Task>
Return a copy of each line in the listing that includes the word "computer".

Records shown>
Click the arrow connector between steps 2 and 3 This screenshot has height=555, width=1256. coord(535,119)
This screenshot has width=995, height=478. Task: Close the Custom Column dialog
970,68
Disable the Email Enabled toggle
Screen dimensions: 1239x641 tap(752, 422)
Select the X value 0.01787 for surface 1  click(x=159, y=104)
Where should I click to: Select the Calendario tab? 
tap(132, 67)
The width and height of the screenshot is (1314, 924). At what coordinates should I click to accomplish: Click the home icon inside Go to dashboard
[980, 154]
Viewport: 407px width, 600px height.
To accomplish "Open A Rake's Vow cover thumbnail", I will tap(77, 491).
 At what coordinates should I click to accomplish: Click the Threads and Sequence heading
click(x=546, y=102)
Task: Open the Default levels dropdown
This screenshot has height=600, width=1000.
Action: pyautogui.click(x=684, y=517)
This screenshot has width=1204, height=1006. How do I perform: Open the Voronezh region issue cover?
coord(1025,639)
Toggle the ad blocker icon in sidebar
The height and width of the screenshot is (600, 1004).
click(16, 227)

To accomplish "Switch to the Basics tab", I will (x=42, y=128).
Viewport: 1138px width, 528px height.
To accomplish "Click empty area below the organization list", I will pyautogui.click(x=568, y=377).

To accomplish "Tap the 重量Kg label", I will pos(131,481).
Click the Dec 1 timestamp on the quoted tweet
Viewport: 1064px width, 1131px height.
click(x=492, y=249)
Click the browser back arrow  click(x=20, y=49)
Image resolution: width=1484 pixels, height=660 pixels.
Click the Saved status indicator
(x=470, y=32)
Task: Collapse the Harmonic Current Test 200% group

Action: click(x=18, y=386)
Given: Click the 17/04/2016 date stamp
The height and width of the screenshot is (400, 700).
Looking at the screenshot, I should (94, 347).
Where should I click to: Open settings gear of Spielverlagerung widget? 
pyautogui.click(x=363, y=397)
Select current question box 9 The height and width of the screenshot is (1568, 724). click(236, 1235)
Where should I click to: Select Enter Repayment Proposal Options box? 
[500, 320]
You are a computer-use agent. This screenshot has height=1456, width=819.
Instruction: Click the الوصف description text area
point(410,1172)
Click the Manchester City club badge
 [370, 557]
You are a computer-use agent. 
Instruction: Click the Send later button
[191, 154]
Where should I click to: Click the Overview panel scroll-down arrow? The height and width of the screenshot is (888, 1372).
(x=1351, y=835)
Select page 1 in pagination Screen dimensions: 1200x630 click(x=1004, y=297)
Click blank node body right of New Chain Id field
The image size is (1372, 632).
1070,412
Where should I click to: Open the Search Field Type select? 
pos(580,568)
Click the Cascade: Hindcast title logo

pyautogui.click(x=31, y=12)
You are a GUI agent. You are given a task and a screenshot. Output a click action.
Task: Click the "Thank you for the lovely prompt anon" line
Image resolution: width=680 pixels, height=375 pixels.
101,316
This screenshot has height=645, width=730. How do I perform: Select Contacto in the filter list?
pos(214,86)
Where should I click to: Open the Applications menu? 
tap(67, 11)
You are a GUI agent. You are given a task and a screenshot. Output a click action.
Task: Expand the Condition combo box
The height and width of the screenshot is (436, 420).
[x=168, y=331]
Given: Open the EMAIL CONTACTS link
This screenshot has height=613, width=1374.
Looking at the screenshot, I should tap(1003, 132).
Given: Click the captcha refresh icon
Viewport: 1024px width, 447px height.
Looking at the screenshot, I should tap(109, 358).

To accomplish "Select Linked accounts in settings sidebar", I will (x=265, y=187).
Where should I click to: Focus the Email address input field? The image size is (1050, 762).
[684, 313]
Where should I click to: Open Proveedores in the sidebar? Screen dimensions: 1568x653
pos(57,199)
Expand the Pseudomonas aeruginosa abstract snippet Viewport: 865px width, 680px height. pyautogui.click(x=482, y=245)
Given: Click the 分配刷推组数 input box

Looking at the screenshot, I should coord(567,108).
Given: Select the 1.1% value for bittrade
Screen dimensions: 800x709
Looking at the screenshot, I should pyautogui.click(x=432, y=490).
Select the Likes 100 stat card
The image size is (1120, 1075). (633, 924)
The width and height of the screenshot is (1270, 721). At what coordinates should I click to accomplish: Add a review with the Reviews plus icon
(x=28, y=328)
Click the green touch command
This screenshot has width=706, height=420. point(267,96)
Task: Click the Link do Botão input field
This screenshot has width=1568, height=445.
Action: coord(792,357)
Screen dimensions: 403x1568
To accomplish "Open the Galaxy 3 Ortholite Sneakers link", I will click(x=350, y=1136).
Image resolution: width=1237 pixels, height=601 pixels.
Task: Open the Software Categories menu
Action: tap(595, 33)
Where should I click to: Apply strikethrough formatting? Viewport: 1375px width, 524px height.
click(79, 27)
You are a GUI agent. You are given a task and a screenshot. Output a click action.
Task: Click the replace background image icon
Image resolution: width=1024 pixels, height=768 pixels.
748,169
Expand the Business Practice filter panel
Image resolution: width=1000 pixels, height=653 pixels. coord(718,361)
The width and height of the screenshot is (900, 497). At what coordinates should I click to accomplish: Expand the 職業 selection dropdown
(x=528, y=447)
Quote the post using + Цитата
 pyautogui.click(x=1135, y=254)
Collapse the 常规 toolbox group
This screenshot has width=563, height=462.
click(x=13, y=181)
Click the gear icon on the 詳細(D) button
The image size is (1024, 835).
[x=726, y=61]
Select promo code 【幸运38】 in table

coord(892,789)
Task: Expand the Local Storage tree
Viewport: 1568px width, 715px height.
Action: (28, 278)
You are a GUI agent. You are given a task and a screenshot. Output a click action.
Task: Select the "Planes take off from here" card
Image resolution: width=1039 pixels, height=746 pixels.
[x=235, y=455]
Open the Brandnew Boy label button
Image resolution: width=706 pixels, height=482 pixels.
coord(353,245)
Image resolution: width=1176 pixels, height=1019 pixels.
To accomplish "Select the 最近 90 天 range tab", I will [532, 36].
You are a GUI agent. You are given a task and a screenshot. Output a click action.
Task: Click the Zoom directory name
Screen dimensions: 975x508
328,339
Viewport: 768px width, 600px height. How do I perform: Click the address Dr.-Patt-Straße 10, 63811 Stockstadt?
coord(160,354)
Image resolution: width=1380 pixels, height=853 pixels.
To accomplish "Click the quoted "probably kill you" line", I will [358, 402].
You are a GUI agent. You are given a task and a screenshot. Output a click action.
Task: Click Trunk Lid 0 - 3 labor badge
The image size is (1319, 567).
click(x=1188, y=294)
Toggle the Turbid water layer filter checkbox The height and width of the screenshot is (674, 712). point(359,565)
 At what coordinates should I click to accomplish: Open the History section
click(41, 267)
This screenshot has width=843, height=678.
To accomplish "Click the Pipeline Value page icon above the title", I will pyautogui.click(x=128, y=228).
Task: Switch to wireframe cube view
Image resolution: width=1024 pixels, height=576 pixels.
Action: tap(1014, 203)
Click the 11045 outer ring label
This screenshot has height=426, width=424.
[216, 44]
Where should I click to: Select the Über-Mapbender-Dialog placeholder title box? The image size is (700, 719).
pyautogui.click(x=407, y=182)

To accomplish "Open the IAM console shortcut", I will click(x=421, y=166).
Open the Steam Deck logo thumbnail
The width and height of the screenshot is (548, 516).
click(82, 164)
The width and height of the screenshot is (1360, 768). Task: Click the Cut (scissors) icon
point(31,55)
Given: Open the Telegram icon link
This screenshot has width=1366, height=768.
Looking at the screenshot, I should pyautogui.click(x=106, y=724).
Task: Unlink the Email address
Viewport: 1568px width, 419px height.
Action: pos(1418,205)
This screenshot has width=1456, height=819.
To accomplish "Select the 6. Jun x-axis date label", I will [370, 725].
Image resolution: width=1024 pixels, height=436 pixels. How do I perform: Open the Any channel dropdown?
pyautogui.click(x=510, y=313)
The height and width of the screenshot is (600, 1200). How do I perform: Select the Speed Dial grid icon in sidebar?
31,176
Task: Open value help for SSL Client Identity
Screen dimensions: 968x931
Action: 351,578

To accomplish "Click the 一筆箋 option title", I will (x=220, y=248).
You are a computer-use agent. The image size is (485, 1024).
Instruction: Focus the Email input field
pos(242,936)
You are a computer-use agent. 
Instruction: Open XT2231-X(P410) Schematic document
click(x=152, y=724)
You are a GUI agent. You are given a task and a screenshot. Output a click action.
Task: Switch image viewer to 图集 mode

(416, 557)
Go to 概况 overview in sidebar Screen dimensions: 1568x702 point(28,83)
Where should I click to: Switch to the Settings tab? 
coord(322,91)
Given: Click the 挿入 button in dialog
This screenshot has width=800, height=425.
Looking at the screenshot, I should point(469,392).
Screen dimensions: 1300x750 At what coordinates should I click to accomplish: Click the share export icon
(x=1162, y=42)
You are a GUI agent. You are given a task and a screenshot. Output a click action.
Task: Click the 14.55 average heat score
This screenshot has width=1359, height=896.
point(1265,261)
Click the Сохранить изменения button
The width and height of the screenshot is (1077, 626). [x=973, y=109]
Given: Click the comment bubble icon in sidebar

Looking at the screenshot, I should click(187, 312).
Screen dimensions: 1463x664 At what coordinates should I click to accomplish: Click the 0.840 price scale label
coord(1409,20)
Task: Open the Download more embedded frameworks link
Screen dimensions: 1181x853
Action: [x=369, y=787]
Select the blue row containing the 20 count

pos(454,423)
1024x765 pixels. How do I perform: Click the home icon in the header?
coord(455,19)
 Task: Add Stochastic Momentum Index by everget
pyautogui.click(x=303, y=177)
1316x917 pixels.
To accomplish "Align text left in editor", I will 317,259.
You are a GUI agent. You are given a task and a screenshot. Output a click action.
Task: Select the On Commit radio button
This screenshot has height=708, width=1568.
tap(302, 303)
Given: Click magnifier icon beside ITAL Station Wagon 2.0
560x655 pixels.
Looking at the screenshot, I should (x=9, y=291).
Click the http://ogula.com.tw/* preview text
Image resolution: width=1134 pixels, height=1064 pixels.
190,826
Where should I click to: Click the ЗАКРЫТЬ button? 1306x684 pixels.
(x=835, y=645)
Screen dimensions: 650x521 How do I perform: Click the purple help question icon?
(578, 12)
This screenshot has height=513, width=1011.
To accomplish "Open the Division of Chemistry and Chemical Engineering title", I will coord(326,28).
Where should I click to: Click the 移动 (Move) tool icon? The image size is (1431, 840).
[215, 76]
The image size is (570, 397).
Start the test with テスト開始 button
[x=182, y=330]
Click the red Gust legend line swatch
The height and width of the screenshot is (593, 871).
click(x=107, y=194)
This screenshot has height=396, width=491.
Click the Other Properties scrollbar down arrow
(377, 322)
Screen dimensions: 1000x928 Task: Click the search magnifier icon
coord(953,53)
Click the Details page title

Result below>
You are a computer-use agent. This screenshot has height=1456, width=819.
You are a computer-use agent. 
You are a computer-use agent. The image size is (485, 1024).
You are a computer-use agent. 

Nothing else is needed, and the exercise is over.